### Task to complete
Copy these lines word for word, beginning with the line containing "This screenshot has width=1508, height=759." and continuing through the line containing "Action: tap(37, 9)".

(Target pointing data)
- - - - - - -

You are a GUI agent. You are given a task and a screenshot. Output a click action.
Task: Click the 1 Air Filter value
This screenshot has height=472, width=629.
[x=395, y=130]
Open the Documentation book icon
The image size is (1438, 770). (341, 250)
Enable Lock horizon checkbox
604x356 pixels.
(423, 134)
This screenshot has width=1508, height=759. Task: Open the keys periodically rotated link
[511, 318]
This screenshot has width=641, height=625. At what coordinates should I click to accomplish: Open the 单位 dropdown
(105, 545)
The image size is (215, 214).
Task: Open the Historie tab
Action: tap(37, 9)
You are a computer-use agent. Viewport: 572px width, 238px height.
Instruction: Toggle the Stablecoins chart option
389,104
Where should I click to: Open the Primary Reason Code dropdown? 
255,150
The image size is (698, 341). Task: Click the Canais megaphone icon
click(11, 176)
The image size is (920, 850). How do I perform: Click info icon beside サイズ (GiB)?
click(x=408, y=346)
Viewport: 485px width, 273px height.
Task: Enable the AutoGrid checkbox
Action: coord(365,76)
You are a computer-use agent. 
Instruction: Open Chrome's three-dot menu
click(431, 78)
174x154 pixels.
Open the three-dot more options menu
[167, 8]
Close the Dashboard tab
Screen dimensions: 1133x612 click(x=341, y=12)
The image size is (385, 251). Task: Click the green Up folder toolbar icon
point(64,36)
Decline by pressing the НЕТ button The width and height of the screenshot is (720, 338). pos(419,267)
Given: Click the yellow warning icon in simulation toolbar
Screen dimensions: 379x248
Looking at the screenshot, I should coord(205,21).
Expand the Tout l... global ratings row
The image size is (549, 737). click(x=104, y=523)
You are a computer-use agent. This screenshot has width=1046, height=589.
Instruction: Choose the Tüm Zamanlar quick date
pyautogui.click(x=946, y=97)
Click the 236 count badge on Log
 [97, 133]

- - - - - - -

### Result below
This screenshot has width=1508, height=759. Task: Open the keys periodically rotated link
[511, 318]
This screenshot has width=641, height=625. At what coordinates should I click to accomplish: Open the 单位 dropdown
(105, 545)
The image size is (215, 214).
Task: Open the Historie tab
Action: tap(37, 9)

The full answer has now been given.